The Lost Moment (1947)

Actor Martin Gabel’s first (and only) directorial effort is rich with atmosphere and Gothic artiness. Based loosely on the Henry James novel, “The Aspern Papers,” the film follows the efforts of an ambitious publisher, Lewis Venable (Robert Cummings) to locate the lost love letters of an 18th century poet named Jeffrey Ashton. He believes the letters to be in the possession of Ashton’s aged former lover, Juliana Bordereau(Agnes Moorehead).

Under the pretense of being a writer in search of inspiration, he manages to rent a room in the ghostly Bordereau home in Venice, much to the dislike of a mysterious young woman (Susan Hayward) who is said to be Juliana’s niece, Tina. Things become complicated when, one night, he is drawn by strange music to the opposite side of the house. There, he finds Tina at the piano. She believes she is Juliana and that Lewis is her lover, Jeffrey Ashton, taking the film in a somewhat otherworldly direction.Those who make a habit of reading between the lines may suggest that Cummings’ protagonist has opened an esoteric door to the past as he enters the room, finding what is perhaps a young Juliana in a dream-like state.

It’s easy to say that Susan Hayward is excellent in this film, if for no other reason than the fact that her beauty is astounding. In addition, the camera angles and lighting pay immense flattery.

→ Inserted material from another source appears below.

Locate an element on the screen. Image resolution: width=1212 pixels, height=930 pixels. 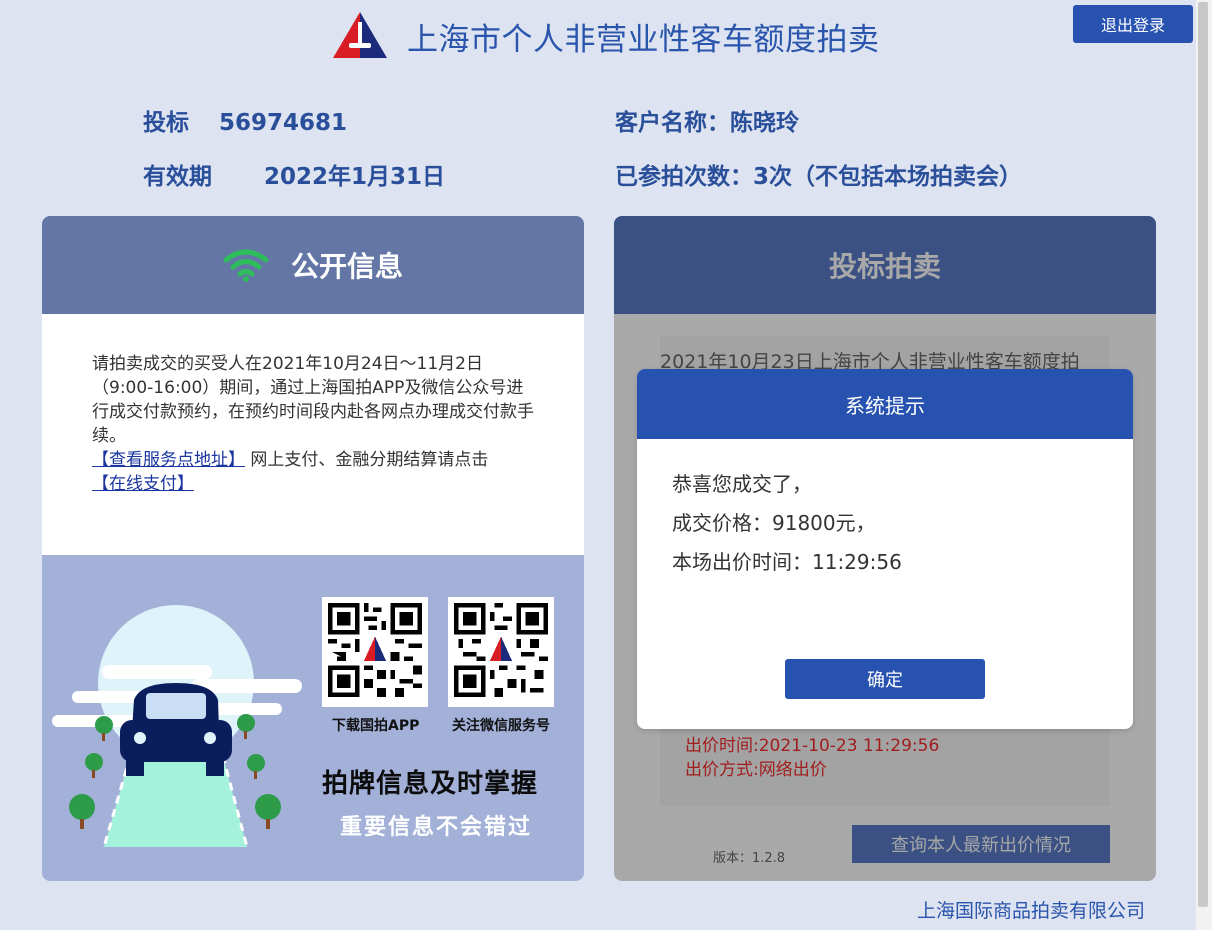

Though, in fairness, her performance is more than adequate and the stark contrast between the character’s two personalities is quite real.

Also worth a mention is Agnes Moorehead’s eerie portrayal of the century-old lady of the house who never sleeps, and Daniele Amfitheatrof’s moody, yet seemly musical score.

“The Lost Moment” deserves more than just a look.